The data
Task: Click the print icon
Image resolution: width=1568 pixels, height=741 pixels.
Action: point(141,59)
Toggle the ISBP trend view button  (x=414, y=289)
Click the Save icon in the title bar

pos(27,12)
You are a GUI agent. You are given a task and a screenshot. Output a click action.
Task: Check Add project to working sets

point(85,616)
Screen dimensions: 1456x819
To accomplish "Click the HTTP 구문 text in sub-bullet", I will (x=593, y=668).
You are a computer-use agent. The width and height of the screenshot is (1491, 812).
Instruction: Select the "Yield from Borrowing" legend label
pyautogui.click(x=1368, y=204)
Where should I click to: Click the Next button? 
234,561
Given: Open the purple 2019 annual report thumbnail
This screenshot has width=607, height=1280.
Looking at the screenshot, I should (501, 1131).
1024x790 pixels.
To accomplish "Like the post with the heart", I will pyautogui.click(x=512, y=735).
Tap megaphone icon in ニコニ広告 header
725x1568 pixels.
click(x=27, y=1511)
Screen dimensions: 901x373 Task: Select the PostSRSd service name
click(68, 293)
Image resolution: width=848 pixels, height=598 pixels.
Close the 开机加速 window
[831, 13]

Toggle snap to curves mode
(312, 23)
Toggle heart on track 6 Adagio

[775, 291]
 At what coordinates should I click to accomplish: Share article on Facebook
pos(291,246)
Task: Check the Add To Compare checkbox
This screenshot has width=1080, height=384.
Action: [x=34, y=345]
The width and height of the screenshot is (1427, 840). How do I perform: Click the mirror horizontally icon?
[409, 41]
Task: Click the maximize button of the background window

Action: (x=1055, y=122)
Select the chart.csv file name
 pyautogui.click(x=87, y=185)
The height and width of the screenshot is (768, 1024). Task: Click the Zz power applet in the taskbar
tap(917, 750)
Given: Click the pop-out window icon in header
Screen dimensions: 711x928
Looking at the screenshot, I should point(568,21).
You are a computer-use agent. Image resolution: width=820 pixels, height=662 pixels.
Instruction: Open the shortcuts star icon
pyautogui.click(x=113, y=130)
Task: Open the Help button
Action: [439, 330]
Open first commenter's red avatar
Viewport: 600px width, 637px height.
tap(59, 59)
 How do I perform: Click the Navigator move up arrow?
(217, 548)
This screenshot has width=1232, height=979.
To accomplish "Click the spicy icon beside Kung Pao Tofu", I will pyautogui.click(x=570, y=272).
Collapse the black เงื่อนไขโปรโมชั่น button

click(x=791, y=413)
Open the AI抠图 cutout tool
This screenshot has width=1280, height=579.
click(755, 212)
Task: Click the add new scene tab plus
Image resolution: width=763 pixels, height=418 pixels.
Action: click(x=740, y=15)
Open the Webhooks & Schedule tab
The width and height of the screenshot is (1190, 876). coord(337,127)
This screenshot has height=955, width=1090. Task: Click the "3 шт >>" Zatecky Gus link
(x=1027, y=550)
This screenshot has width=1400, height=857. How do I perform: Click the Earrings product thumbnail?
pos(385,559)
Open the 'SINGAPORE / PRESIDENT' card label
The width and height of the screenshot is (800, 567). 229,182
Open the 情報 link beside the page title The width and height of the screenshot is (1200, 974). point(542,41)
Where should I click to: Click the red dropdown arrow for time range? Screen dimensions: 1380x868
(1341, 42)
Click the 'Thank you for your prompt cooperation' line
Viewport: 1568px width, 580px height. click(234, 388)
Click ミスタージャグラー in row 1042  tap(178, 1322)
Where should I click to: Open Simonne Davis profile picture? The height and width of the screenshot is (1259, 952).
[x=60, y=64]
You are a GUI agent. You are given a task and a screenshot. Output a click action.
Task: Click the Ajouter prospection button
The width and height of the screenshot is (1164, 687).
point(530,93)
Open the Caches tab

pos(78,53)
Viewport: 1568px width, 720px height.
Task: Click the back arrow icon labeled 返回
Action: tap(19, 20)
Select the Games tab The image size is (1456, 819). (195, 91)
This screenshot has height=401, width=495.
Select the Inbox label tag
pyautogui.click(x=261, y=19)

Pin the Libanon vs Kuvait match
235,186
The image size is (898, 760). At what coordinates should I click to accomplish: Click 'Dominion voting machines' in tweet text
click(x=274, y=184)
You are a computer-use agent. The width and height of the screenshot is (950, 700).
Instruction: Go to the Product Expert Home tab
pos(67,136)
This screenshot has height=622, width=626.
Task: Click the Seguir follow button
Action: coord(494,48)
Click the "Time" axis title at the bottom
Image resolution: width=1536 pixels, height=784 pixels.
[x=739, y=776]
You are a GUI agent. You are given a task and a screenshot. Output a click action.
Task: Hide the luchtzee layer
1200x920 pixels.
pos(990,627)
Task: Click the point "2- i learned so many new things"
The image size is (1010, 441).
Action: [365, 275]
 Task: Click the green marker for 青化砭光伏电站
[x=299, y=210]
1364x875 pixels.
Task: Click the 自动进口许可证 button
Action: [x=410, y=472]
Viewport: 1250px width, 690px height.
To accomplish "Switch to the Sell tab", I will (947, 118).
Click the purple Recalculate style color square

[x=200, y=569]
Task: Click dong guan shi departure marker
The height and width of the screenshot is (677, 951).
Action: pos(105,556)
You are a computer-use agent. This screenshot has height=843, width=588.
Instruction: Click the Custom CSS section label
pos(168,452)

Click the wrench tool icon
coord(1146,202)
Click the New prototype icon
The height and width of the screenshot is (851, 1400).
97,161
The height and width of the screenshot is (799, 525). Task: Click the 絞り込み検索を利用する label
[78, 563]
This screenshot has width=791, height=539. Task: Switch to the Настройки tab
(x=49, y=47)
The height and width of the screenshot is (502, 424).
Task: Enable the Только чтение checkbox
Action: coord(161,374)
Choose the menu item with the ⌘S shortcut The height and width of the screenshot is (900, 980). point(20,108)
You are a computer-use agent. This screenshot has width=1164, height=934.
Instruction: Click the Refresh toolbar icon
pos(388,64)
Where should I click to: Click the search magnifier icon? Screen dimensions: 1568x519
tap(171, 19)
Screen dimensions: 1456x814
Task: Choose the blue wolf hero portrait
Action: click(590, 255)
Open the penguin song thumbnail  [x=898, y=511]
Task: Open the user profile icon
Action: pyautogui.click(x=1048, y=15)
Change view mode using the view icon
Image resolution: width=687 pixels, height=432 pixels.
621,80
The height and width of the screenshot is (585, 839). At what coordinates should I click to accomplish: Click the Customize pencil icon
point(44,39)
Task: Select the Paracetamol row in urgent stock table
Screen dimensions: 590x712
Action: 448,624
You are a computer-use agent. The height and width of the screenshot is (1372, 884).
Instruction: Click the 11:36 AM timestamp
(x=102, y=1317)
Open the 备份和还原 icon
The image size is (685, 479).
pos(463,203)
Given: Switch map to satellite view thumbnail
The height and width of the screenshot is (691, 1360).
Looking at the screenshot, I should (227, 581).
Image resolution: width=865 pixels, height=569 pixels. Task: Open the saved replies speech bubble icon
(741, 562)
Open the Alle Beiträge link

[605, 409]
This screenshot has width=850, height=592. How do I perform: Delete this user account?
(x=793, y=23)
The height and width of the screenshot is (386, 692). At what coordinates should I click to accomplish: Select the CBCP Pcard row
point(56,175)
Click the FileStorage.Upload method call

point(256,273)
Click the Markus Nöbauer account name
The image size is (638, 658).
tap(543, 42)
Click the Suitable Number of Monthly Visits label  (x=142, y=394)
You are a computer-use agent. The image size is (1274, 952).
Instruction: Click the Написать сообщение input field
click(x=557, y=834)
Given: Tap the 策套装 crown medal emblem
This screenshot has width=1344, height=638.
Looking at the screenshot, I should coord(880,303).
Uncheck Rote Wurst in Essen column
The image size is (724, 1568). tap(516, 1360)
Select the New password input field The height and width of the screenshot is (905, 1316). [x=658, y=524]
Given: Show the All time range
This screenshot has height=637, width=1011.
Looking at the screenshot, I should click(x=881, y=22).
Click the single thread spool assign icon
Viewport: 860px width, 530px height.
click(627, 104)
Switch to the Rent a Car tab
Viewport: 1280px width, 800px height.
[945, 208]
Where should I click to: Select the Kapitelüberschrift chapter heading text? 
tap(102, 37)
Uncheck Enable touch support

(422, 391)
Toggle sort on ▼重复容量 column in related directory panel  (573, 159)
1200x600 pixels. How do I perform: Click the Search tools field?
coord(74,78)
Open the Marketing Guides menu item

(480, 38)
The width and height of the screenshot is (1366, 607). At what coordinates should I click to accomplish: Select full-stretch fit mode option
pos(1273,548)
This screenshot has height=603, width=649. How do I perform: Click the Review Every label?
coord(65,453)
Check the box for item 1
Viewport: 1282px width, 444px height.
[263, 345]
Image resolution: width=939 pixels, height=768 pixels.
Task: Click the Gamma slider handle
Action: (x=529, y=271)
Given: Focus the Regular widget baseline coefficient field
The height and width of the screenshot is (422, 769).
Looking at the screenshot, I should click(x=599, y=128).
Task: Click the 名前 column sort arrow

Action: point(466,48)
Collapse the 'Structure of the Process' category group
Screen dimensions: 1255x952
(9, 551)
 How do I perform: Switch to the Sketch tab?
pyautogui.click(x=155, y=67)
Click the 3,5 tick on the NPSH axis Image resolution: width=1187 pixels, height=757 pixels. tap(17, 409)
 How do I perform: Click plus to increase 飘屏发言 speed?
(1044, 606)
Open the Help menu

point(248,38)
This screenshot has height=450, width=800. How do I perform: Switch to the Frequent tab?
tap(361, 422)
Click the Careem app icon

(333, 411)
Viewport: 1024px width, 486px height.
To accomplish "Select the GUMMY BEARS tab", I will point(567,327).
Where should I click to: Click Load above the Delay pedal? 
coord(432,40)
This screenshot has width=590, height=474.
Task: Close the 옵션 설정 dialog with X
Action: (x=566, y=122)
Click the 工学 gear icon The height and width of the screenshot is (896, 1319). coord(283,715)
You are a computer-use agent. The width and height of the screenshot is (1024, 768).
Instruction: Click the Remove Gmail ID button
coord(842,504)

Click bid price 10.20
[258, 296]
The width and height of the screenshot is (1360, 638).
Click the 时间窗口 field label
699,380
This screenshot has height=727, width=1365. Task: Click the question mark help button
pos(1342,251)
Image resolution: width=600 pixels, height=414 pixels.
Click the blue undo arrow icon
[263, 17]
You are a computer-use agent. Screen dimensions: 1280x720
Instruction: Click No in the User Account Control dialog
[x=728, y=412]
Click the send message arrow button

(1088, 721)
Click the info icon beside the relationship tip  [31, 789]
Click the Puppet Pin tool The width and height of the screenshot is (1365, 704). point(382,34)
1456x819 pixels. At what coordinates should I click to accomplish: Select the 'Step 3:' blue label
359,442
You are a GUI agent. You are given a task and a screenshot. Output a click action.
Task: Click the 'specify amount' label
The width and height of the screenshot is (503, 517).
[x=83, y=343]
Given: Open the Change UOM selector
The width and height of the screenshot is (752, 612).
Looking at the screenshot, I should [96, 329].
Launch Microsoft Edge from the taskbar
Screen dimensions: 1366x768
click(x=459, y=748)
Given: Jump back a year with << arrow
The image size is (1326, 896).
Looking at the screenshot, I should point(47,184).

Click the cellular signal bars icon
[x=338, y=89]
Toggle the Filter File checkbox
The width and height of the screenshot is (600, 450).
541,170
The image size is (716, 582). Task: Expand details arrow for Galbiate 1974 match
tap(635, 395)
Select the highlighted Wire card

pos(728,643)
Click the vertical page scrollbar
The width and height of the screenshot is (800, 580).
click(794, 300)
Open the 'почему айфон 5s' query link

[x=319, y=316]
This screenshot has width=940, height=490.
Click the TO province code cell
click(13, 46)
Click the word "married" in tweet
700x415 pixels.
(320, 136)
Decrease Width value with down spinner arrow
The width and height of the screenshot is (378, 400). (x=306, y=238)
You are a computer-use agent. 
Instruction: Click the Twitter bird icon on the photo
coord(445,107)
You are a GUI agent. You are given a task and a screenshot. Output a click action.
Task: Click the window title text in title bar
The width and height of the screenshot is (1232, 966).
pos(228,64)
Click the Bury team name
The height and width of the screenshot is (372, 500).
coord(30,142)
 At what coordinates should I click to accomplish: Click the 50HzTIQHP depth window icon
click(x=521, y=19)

Work to be completed
How many of the lines above include the string "page"? Reply with the number by itself.

Your response
2